*The problem:*
Beginning with the line containing "This screenshot has width=1456, height=819." and ending at the last line of the data, set down every line exactly, leaving out all pictures.
******************************
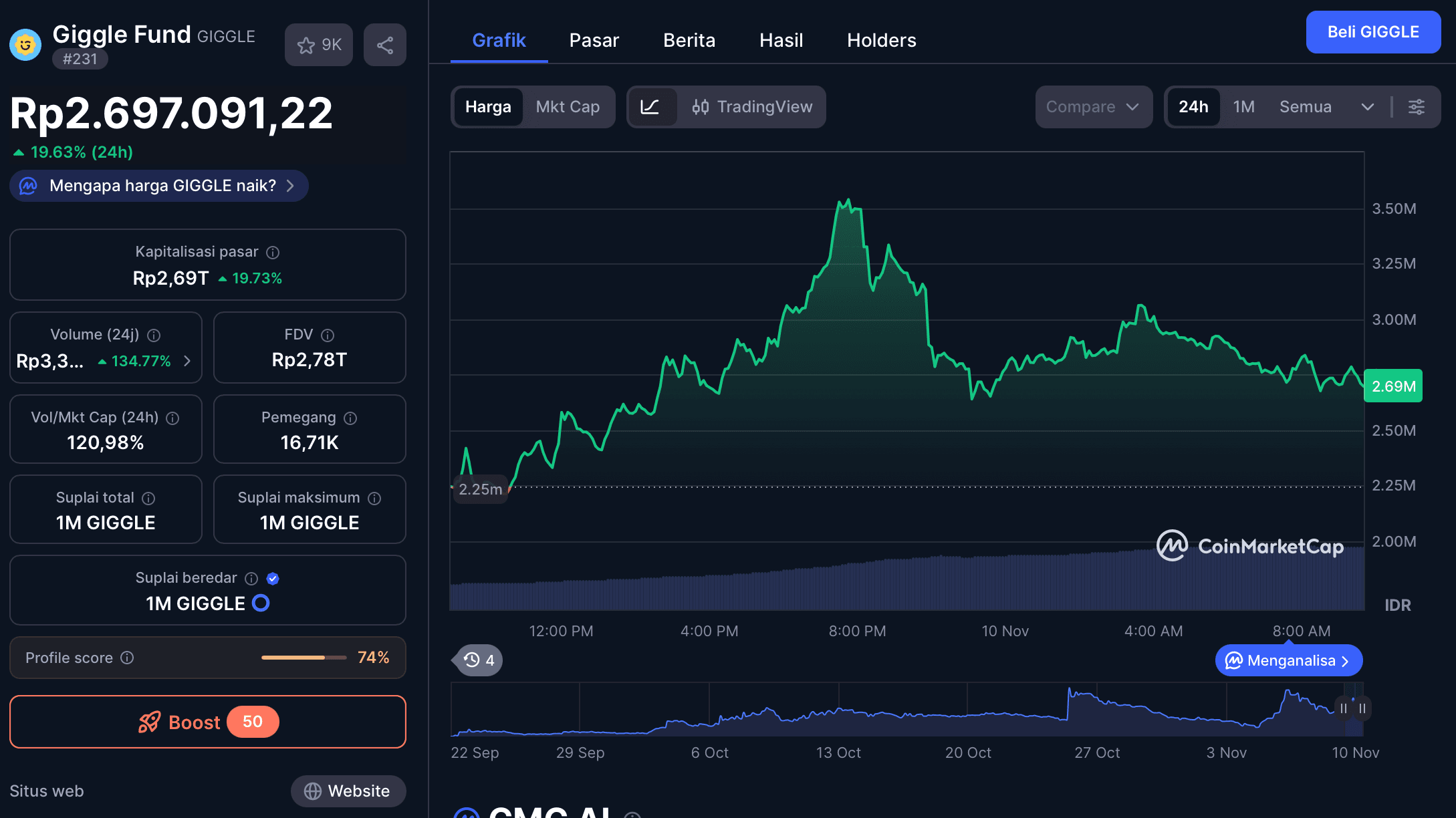This screenshot has width=1456, height=818.
Task: Click Suplai maksimum info icon
Action: tap(374, 499)
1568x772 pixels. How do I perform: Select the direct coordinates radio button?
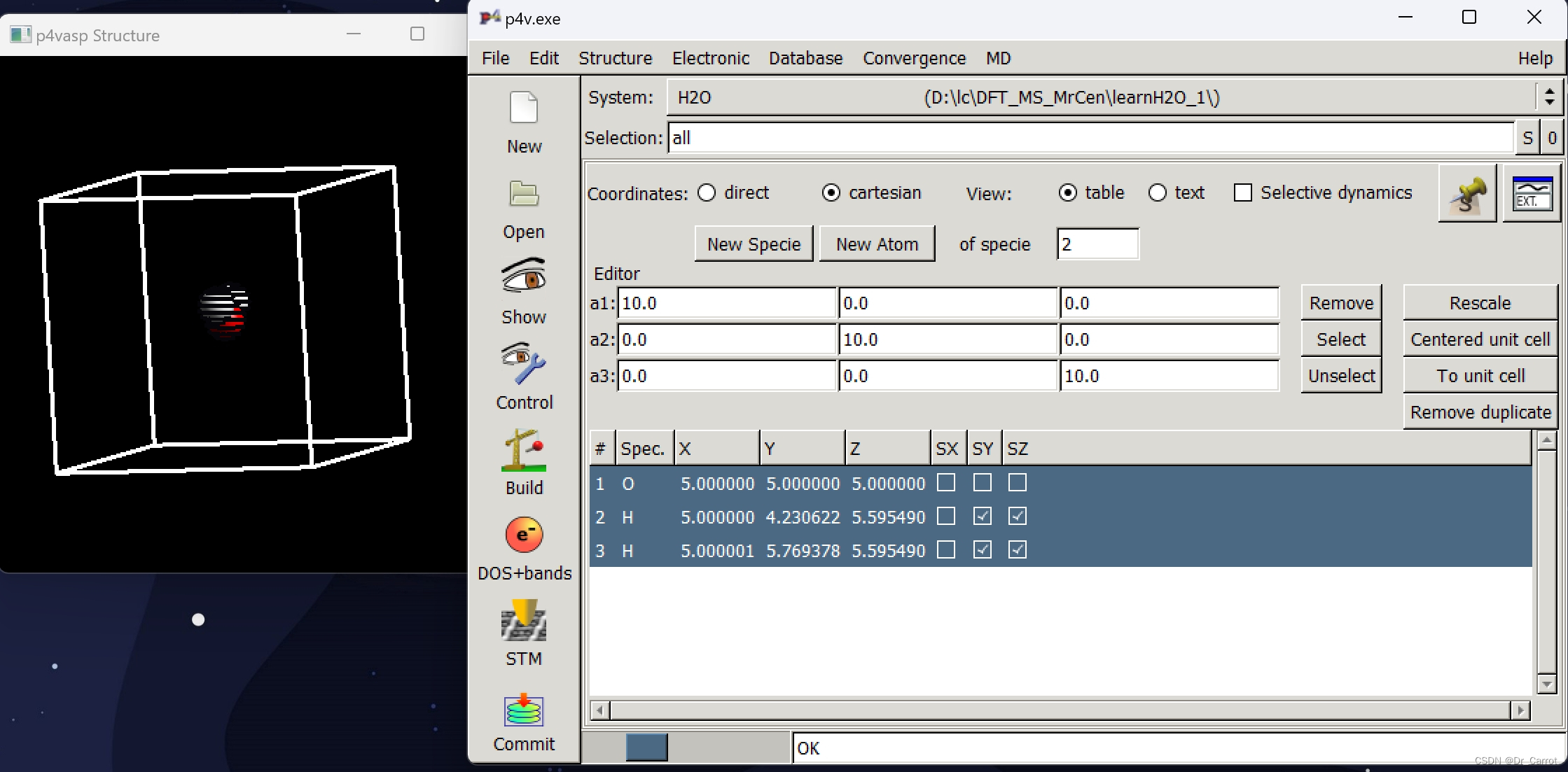pos(707,193)
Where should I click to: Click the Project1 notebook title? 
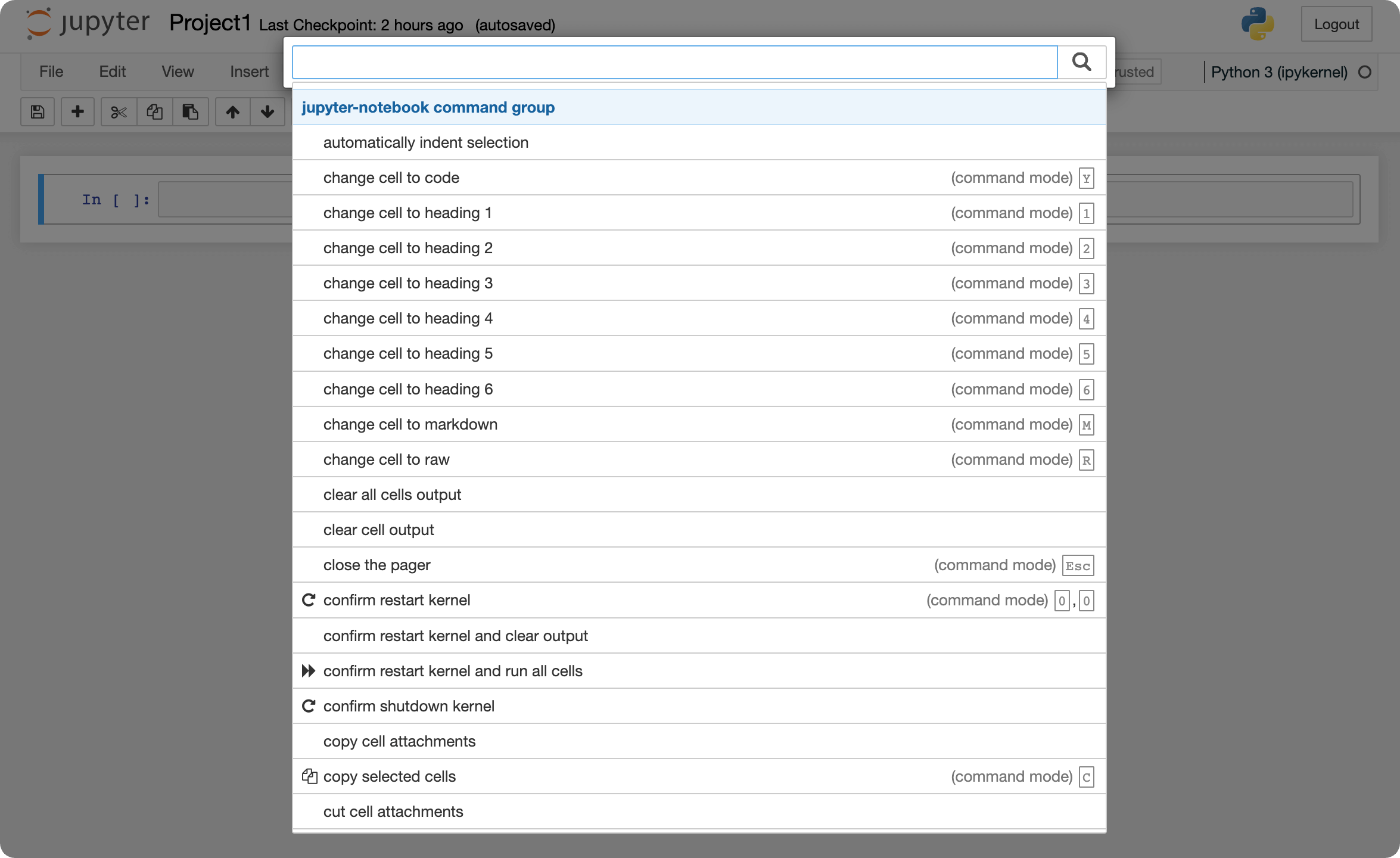[x=210, y=24]
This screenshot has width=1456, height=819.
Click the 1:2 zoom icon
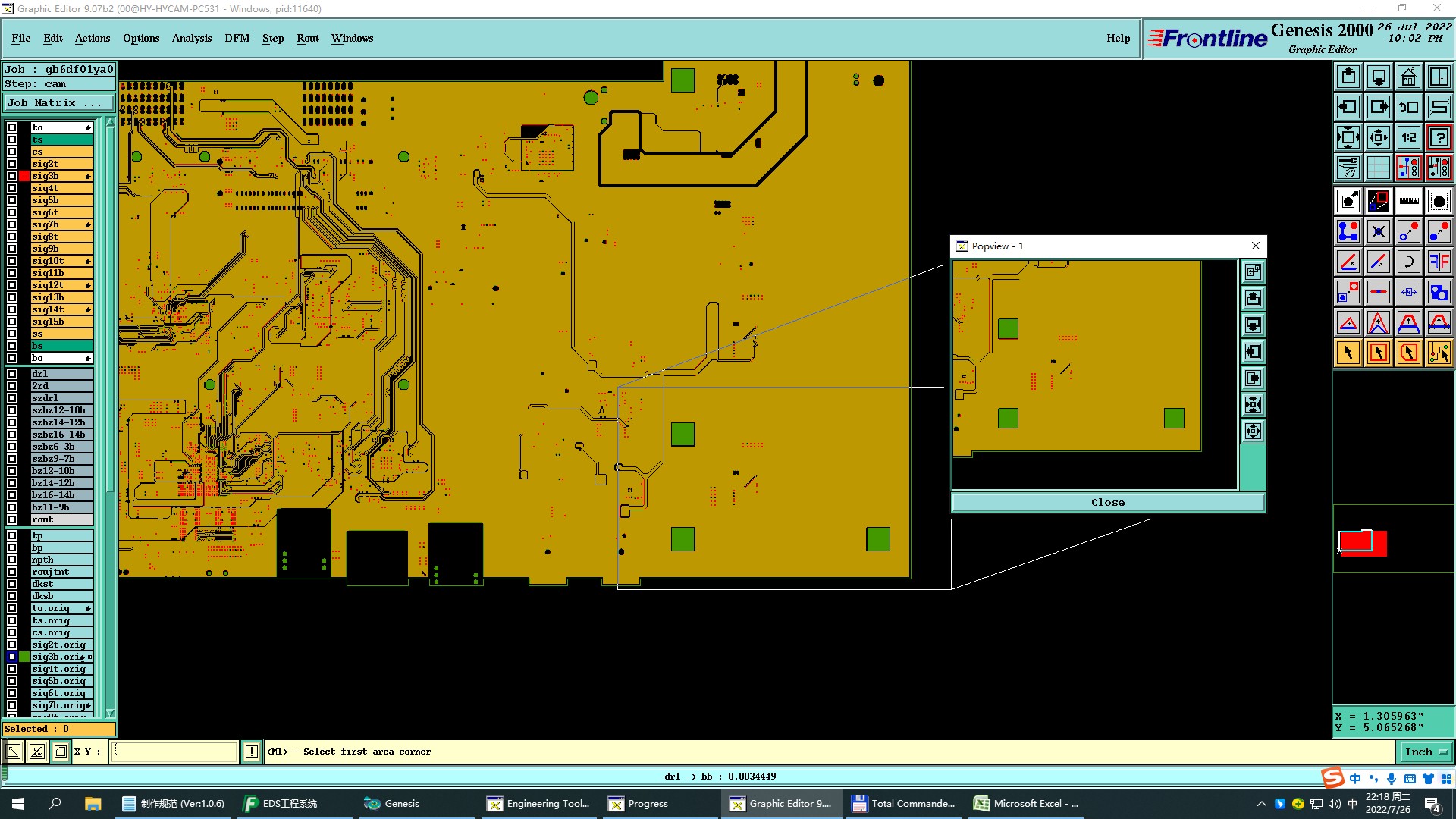[x=1408, y=137]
******************************
*Response:*
This screenshot has width=1456, height=819.
Click the 1:2 zoom icon
[x=1408, y=137]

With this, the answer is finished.